### What you should do
In the listing below, a line holding "Click the chart" and a line holding "The width and height of the screenshot is (900, 675)." mark the range. Retype both exactly, with all lines between them.

*** Listed entries ***

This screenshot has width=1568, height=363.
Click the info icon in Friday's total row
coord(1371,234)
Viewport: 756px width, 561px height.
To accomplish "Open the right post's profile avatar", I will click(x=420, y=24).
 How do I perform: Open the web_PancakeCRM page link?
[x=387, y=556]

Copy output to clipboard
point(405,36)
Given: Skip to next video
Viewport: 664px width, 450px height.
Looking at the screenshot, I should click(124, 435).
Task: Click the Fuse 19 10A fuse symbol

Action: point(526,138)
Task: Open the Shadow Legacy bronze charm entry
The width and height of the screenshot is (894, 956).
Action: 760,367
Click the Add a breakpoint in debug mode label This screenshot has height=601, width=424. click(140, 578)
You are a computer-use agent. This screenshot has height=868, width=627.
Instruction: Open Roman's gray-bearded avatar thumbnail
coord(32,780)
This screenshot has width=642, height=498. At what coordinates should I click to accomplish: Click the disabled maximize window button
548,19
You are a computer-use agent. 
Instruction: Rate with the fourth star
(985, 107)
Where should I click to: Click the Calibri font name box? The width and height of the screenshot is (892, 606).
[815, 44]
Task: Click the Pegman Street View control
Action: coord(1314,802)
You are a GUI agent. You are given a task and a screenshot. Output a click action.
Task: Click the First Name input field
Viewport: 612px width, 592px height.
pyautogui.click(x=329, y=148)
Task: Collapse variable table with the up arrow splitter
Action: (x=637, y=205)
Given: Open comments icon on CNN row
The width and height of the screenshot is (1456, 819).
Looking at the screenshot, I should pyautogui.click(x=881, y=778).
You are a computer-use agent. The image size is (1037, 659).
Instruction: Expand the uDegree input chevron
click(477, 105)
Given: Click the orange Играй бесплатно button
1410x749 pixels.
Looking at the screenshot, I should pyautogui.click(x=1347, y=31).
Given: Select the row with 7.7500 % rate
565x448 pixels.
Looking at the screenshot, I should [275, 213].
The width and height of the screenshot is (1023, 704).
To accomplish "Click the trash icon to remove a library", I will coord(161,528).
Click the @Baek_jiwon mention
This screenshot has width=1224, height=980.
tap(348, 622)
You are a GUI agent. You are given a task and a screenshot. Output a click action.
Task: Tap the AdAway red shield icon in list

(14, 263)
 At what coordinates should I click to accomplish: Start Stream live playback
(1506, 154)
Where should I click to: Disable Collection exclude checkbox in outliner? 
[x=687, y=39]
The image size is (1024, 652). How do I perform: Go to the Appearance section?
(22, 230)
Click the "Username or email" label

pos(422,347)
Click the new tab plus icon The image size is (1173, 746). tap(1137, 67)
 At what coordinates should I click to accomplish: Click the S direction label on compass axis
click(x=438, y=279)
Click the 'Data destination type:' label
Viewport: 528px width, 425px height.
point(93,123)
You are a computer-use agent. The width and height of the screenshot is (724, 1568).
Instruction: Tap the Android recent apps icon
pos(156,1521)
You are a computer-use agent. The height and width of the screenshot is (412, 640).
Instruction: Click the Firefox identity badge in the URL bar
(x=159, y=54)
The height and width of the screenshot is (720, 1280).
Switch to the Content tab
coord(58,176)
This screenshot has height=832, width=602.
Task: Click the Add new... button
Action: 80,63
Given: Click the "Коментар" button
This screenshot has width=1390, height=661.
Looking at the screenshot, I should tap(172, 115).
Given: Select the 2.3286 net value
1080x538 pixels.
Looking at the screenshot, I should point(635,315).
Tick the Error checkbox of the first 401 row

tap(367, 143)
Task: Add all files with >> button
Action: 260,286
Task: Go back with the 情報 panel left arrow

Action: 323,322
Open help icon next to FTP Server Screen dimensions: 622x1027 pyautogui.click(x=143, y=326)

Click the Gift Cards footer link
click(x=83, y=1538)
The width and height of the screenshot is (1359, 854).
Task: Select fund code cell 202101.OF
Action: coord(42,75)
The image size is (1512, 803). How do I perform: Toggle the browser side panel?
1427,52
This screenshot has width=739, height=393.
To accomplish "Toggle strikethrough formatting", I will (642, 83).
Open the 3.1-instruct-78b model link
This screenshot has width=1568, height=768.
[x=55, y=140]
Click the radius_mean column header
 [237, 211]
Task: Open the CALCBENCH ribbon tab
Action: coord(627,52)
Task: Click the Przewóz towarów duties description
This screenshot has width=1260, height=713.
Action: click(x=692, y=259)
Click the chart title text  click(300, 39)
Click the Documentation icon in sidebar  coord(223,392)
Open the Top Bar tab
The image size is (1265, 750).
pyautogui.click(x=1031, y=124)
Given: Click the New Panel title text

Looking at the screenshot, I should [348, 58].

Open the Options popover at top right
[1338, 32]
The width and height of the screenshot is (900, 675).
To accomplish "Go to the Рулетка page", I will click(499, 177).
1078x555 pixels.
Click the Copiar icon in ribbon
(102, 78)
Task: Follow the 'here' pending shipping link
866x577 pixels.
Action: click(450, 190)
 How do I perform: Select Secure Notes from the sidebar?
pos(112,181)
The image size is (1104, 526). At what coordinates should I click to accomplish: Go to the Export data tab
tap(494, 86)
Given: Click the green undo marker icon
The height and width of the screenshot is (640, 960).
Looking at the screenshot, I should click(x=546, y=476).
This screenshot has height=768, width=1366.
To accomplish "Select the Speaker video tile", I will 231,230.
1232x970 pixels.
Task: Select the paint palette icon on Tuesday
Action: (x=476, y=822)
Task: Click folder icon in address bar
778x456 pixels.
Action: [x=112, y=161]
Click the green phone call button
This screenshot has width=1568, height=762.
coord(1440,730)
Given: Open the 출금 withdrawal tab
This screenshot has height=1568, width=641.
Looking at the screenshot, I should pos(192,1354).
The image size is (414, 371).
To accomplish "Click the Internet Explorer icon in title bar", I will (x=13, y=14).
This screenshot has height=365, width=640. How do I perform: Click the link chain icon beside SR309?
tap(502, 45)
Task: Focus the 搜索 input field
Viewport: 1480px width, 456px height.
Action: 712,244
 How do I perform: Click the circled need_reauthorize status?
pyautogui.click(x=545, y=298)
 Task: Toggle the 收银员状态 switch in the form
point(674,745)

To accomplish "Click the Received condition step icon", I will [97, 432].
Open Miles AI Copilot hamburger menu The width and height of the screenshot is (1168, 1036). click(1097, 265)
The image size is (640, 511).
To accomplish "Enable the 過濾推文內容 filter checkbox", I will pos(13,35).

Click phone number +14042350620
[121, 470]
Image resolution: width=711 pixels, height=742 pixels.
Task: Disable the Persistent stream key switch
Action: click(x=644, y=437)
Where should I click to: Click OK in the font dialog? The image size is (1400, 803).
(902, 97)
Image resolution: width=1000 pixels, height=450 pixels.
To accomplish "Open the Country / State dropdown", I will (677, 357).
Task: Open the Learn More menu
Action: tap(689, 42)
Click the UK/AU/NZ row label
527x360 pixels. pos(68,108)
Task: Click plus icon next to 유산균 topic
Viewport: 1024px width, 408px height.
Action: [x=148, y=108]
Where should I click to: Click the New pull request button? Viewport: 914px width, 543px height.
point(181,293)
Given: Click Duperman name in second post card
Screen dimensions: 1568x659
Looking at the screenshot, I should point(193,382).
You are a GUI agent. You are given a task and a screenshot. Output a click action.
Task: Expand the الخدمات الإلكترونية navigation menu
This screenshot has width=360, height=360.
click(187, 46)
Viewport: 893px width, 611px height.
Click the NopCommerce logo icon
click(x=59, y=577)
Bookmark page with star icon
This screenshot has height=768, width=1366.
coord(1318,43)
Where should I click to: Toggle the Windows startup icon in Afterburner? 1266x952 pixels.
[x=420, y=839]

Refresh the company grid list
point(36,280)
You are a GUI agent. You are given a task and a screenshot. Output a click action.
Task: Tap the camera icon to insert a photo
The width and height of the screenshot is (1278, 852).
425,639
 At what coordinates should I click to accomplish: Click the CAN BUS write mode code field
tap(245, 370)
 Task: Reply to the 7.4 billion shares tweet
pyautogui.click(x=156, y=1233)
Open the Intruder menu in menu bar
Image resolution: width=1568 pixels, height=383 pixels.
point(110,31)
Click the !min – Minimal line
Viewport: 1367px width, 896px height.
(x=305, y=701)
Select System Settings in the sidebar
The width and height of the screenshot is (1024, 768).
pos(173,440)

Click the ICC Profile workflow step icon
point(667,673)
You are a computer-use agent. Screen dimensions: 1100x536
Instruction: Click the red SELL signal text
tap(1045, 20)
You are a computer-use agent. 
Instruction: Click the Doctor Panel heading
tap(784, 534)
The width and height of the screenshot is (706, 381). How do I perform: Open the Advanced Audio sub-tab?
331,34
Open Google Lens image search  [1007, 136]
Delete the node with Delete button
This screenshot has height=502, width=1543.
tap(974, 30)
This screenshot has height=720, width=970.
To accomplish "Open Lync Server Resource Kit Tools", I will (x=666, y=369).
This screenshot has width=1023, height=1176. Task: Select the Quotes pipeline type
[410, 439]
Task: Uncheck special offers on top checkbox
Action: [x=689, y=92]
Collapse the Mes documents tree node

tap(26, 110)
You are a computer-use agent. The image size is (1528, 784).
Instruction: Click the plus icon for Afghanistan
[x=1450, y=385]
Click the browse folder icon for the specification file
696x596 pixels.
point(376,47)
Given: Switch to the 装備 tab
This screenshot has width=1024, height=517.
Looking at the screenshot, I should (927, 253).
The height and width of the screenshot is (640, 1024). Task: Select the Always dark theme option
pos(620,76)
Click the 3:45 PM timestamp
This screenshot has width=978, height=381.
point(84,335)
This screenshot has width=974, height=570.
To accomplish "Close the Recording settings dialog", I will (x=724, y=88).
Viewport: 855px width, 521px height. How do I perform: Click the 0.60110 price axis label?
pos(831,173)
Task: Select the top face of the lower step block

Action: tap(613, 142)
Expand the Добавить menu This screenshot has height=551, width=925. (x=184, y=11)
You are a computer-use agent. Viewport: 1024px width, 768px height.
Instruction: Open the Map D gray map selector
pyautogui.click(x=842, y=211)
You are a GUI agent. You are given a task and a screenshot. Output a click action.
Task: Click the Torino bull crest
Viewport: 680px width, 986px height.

*** End of Listed entries ***

### Output
Click the chart title text  click(300, 39)
Click the Documentation icon in sidebar  coord(223,392)
Open the Top Bar tab
The image size is (1265, 750).
pyautogui.click(x=1031, y=124)
Given: Click the New Panel title text

Looking at the screenshot, I should [348, 58].

Open the Options popover at top right
[1338, 32]
The width and height of the screenshot is (900, 675).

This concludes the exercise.